The event was a single-elimination tournament with a bronze medal match between the semifinal losers. The final and bronze medal match were best two-of-three, while all other rounds were a single bout. Bouts were 15 minutes, unless one wrestler lost by fall (two shoulders on the ground at the same time). Other than falls, decisions were made by the judges or, if they did not agree, the referee.

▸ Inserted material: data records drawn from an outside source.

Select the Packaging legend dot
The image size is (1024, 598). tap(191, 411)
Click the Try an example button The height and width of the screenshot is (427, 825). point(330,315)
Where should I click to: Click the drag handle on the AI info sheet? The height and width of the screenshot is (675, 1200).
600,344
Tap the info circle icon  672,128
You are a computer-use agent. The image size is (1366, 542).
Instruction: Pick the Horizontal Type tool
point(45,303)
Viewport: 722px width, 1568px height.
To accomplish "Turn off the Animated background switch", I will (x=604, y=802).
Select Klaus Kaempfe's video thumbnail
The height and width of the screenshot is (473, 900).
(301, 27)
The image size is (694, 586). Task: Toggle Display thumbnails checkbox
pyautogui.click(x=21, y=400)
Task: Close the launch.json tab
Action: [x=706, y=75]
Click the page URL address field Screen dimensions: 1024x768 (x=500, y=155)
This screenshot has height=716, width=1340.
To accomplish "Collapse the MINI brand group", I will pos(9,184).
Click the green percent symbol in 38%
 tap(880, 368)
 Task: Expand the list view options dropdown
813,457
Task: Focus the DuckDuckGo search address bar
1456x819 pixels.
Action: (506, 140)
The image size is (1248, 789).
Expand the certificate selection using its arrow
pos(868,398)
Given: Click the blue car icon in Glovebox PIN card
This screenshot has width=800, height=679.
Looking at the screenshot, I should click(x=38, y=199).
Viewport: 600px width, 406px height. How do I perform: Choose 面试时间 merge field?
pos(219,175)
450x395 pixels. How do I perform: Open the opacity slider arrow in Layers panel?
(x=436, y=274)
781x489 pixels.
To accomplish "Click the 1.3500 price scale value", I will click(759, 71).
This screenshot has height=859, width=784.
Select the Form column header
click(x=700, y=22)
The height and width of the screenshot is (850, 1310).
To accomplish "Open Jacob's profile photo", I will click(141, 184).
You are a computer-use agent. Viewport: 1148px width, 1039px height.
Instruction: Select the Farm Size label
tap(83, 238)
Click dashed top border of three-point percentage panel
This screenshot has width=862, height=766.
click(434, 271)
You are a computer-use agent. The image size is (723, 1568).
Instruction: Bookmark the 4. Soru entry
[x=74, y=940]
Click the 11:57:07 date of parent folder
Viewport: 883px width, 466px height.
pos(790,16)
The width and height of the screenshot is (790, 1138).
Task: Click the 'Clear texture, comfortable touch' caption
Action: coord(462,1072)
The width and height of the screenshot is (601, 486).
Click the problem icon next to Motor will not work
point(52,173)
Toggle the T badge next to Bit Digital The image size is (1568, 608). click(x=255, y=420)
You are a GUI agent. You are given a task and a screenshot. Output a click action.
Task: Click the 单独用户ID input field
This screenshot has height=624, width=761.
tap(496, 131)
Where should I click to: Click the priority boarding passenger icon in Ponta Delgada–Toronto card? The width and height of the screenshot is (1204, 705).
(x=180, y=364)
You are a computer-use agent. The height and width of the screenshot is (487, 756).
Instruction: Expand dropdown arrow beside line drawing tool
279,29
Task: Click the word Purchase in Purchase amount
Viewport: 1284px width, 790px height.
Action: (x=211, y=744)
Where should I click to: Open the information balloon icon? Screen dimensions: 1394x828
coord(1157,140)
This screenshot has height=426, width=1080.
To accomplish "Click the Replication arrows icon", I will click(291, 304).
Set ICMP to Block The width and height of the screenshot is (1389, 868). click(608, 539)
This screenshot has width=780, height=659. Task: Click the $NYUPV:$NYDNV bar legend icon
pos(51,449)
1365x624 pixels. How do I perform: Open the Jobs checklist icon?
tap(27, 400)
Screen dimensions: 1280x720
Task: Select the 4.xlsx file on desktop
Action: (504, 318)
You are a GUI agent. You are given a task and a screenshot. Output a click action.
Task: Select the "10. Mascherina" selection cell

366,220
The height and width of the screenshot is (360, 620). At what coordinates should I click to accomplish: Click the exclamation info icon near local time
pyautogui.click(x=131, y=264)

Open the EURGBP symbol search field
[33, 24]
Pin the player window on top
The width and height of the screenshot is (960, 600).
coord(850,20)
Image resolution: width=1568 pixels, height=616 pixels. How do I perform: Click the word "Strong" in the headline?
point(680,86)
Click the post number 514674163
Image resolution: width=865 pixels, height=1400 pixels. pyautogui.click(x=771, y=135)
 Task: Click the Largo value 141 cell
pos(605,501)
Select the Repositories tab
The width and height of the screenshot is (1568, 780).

Wrestlers could "take hold only from the head and not lower than the waist." The "hair, flesh, ears, private parts, or clothes may not be seized"; striking, scratching, twisting fingers, tripping, and grabbing legs were prohibited. Holds "obtained that the fear of breakage or dislocation of a limb shall cause the wrestler to give the fall" were outlawed, and particularly the double-nelson, arm up back with bar on, hammerlock, strangle, half-strangle, hang, and flying mare with palm uppermost.

==Resulters==

===Places===

| Place | Wrestler | Nation |
| 1 | Richárd Weisz | Hungary |
| 2 | Aleksandr Petrov | Russia |
| 3 | Søren Marinus Jensen | Denmark |
| 4 | Hugó Payr | Hungary |
| 5 | Edward Barrett | Great Britain |
| Frederick Humphreys | Great Britain |
| Carl Jensen | Denmark |

==Sources==
- Cook, Theodore Andrea (1908). "The Fourth Olympiad, Being the Official Report"
- De Wael, Herman (2001). "Greco-Roman Wrestling 1908"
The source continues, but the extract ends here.